Let's create a composite vulnerability index combining pollution, deprivation, and health factors.

In [None]:
# Select variables for the index
index_vars = [
    'imd_score_normalized', 'NO2_normalized', 'PM2.5_normalized', 
    'PM10_normalized', 'respiratory_health_index'
]

# Standardize variables
scaler = StandardScaler()
scaled_data = scaler.fit_transform(merged_df[index_vars])
scaled_df = pd.DataFrame(scaled_data, columns=index_vars)

# Create composite index (simple average)
merged_df['vulnerability_index'] = scaled_df.mean(axis=1)

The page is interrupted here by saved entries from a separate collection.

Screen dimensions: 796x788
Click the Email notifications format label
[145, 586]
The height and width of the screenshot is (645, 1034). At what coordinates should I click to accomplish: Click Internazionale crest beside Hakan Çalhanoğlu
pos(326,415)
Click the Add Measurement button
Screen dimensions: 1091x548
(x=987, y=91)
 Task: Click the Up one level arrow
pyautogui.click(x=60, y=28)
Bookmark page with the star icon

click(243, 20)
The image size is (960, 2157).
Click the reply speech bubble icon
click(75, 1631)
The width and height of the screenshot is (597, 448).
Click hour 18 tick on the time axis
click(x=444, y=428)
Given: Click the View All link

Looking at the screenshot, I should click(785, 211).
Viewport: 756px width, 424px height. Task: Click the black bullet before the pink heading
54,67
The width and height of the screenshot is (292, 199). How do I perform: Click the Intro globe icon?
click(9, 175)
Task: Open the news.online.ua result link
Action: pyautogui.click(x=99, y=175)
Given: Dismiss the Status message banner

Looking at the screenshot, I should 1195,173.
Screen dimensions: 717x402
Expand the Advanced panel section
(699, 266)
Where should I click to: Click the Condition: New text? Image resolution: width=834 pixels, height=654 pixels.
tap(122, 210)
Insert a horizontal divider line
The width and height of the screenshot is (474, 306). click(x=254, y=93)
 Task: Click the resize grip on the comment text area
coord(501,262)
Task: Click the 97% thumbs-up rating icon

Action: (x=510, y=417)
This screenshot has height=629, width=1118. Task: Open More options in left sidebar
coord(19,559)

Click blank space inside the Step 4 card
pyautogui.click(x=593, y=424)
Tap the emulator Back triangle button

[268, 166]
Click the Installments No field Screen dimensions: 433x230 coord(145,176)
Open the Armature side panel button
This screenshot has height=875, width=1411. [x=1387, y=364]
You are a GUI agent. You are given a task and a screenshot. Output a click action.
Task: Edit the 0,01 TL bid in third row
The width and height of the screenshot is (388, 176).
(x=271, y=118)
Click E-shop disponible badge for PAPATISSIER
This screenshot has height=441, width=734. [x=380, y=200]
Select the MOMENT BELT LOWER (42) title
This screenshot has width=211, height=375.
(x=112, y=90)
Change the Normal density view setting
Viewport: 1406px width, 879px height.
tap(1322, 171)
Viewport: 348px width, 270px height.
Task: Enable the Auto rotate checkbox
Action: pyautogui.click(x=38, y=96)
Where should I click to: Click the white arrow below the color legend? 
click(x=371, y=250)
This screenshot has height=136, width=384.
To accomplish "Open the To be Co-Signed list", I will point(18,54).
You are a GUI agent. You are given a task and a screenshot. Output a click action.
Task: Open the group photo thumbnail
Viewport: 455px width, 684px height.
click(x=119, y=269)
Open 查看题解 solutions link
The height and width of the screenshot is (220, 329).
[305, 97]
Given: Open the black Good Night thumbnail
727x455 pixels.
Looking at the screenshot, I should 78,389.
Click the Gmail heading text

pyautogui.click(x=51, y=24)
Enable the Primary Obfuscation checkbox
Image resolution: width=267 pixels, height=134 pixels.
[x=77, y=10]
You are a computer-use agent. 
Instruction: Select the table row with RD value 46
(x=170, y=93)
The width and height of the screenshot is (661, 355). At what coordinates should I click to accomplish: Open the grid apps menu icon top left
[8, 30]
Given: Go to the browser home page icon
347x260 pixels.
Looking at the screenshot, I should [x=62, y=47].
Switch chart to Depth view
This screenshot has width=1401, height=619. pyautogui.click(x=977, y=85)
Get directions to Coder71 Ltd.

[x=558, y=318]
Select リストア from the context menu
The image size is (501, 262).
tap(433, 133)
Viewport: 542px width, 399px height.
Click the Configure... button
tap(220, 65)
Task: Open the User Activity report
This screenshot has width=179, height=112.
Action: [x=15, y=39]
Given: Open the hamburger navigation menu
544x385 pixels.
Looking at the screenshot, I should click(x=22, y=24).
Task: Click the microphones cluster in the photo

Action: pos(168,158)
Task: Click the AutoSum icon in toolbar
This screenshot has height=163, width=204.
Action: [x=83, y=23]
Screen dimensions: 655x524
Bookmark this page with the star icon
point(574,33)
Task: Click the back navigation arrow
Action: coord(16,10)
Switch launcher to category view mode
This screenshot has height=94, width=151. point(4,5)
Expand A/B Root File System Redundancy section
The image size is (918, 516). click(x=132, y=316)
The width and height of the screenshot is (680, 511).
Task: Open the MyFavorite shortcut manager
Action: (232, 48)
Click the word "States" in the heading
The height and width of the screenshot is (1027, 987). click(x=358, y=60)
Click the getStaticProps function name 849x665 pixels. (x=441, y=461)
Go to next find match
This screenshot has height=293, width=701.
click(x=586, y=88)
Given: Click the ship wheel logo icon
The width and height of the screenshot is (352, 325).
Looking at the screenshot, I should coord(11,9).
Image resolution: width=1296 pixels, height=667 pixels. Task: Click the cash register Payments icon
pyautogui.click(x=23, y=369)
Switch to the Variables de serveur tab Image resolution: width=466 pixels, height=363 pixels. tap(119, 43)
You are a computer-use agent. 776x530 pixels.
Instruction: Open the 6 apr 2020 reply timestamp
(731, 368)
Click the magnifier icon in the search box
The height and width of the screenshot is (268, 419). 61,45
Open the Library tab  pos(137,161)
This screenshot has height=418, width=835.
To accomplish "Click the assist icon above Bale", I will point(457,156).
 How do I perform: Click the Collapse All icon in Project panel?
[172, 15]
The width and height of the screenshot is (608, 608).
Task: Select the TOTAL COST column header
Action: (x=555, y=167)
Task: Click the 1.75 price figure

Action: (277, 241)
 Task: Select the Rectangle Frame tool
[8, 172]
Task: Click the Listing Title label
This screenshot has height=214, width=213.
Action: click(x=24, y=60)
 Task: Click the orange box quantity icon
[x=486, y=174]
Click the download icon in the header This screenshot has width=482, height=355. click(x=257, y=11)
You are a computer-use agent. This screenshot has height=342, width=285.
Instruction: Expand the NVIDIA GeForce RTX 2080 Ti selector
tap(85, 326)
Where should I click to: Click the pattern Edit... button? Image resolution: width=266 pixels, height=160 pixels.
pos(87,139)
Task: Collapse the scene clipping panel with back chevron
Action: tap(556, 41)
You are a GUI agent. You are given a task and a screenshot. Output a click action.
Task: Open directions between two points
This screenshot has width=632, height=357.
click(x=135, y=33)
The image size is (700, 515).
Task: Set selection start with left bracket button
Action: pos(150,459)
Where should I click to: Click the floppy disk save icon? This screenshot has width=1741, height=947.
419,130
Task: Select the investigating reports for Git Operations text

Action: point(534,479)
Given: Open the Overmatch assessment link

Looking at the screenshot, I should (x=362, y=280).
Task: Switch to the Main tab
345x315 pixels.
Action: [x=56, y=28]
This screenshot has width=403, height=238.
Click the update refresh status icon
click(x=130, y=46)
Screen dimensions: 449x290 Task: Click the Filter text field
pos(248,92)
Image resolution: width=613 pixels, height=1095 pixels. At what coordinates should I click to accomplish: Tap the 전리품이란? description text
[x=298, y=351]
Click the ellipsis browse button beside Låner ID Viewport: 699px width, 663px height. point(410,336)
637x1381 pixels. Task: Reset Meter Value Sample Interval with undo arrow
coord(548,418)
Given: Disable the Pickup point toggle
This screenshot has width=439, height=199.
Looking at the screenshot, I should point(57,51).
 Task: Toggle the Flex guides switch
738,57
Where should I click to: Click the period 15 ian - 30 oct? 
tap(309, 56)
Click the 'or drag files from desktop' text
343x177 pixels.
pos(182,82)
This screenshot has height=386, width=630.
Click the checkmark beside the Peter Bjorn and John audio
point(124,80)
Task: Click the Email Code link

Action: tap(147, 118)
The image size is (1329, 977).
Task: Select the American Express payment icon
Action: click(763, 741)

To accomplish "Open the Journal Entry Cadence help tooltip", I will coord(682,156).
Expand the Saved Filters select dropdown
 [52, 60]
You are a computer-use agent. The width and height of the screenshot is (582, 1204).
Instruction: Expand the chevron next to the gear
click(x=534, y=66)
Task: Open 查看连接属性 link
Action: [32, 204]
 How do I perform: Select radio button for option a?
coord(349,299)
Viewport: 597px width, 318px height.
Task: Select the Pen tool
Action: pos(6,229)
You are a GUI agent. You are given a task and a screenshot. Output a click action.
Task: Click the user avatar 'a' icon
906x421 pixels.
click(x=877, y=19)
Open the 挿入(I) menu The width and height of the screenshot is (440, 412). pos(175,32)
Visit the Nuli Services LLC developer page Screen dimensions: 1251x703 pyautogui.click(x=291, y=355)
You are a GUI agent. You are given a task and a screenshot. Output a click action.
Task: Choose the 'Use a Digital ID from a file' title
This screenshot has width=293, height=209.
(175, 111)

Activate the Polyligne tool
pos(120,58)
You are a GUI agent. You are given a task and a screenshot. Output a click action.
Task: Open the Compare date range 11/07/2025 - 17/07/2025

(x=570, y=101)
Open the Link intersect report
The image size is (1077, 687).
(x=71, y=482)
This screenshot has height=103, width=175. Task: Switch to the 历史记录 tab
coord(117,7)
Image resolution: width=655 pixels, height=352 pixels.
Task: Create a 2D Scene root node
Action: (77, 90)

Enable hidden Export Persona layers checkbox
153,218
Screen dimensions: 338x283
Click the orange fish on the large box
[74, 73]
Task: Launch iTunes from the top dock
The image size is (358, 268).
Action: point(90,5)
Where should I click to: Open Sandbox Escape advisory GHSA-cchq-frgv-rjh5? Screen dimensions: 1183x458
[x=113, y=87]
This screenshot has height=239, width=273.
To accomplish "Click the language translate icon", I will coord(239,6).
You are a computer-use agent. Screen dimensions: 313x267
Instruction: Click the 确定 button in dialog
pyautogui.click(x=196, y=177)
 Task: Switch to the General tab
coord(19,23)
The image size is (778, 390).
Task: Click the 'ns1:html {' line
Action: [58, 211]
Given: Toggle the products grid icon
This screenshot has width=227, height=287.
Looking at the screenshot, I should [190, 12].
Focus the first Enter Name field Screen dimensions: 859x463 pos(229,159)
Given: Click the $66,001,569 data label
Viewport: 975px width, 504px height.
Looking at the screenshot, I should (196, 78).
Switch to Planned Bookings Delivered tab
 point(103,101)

# Normalize to 0-100 scale
min_val = merged_df['vulnerability_index'].min()
max_val = merged_df['vulnerability_index'].max()
merged_df['vulnerability_index'] = 100 * (merged_df['vulnerability_index'] - min_val) / (max_val - min_val)

In [None]:
# Identify high vulnerability areas
high_vulnerability = merged_df.sort_values('vulnerability_index', ascending=False).head(20)
print("Top 20 areas with highest vulnerability:")
high_vulnerability[['lad_name', 'vulnerability_index', 'imd_score_normalized', 
                   'NO2_normalized', 'PM2.5_normalized', 'respiratory_health_index']]

In [None]:
# Plot vulnerability index distribution
plt.figure(figsize=(10, 6))
sns.histplot(merged_df['vulnerability_index'], bins=30, kde=True)
plt.title('Distribution of Vulnerability Index')
plt.xlabel('Vulnerability Index (0-100)')
plt.ylabel('Frequency')
plt.savefig('outputs/figures/vulnerability_index_distribution.png', dpi=300)
plt.show()

# Save the full dataset with vulnerability index
merged_df.to_csv('outputs/data/lad_with_vulnerability_index.csv', index=False)

## 7. Cluster Analysis

Finally, let's perform cluster analysis to identify patterns in the data.

In [None]:
# Select variables for clustering
cluster_vars = [
    'imd_score_normalized', 'NO2_normalized', 'PM2.5_normalized', 
    'respiratory_health_index', 'vulnerability_index'
]

# Standardize variables
scaler = StandardScaler()
scaled_data = scaler.fit_transform(merged_df[cluster_vars])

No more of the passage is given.